Mit dieser einschränkenden Auslegung hat das BSG Schadensersatzansprüche wegen Angabe einer unzuständigen KK auf einer Arzneimittelverordnung ausgeschieden, da die Pflichtverletzung das Wirtschaftlichkeitsgebot nicht berühre. Demgegenüber bleibt bei der Schädigung einer Kasse durch einen medizinischen Kunstfehler das Wirtschaftlichkeitsgebot auch dann berührt, wenn die ärztliche Behandlung aufgrund eines Heil- und Kostenplanes erfolgt. Insoweit ist zwar zu prüfen, ob der genehmigte Heil- und Kostenplan unter dem Gesichtspunkt der vorherigen Wirtschaftlichkeitsprüfung die Geltendmachung des Schadensersatzanspruchs ausschließt.

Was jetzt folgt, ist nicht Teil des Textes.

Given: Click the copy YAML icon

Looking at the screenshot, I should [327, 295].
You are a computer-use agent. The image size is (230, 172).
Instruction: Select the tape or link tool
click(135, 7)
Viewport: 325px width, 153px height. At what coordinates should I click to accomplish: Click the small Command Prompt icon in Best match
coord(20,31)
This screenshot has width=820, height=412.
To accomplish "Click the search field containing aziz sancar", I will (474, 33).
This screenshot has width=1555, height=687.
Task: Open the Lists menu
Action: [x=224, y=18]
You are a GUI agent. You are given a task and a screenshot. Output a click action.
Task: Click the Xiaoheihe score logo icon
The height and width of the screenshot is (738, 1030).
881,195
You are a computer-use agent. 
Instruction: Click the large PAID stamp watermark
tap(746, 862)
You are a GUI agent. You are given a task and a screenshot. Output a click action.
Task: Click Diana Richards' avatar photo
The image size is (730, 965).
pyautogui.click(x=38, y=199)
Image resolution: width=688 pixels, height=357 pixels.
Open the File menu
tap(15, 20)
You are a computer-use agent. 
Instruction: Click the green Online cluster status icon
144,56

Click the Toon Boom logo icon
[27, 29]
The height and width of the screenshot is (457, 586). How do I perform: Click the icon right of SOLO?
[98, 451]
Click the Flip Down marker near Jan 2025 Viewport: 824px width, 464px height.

Jedoch verdeutlicht gerade dieser Zusammenhang zwischen der vorherigen Wirtschaftlichkeitsprüfung und dem Schadensersatzanspruch, daß dessen Geltendmachung im Sinne der Kompetenzregelung die Wirtschaftlichkeitsprüfung berührt. § 2 Abs 3 der Anlage 6 zum BMV-Zahnärzte, nach der bei der kieferorthopädischen Behandlung Leistungen, für die die KK aufgrund eines Heil- und Kostenplanes die Kosten übernommen hat, nicht mehr der Prüfung auf Notwendigkeit und Wirtschaftlichkeit unterliegen, regelt die Bindungswirkung der Kostenübernahme und erlaubt es nicht, den Zusammenhang zwischen ärztlichem Kunstfehler und Wirtschaftlichkeitsprüfung zu verneinen. Im übrigen ist dem LSG auch darin zuzustimmen, daß § 2 Abs 3 der Anlage 6 zum BMV-Zahnärzte (Vereinbarung über das Gutachterverfahren bei kieferorthopädischen Maßnahmen) die nachträgliche Wirtschaftlichkeitsprüfung nur hinsichtlich der geplanten Behandlungsmaßnahme ausschließt, nicht aber hinsichtlich der tatsächlich ausgeführten Maßnahme, soweit diese vom Behandlungsplan abweicht. Der Ausschluß der Wirtschaftlichkeitsprüfung gilt somit gerade nicht für die hier streitige Behauptung der KK, der eingetretene Schaden resultiere aus falschen Entscheidungen des Behandlers, insbesondere in Gestalt einer vom genehmigten Behandlungsplan abweichenden Extraktionstherapie, die zu einem Rücksinken der Knochenstruktur und im Unterkiefer zu einer extremen Mittellinienverschiebung nach rechts mit starker Kippung der Frontzähne geführt habe. Entsprechend schließt die Kostenübernahme nach der Vereinbarung über das Gutachterverfahren bei Behandlung von Parodontopathien die Zuständigkeit der Prüfeinrichtungen für die Prüfung der Einhaltung der Parodontose-Richtlinien nicht aus (BSG SozR 3-2500 § 106 Nr 8). Die damit gegebene Zuständigkeit der Prüfungseinrichtungen macht deren Beiladung erforderlich.

Der Senat ist an dieser Entscheidung nicht durch § 41 SGG gehindert. Der 6. Senat des BSG hat allerdings im Urteil vom 31. Juli 1991 (6 RKa 20/90 = SozR 3-2500 § 106 Nr 8) den Kürzungsbescheid der KZÄV hinsichtlich der Ablehnung einer weiteren Kürzung in zwei Fällen wegen fehlender Zuständigkeit aufgehoben und damit im Ergebnis einen Fall der notwendigen Beiladung des Prüfungsausschusses verneint. Das wird jedoch nicht begründet. Da der erkennende Senat nunmehr für das Kassenzahnarztrecht allein zuständig ist, war eine Anrufung des Großen Senats nach § 41 SGG nicht erforderlich.

Im abschließenden Urteil wird das LSG auch über die Kosten des Revisionsverfahrens zu entscheiden haben.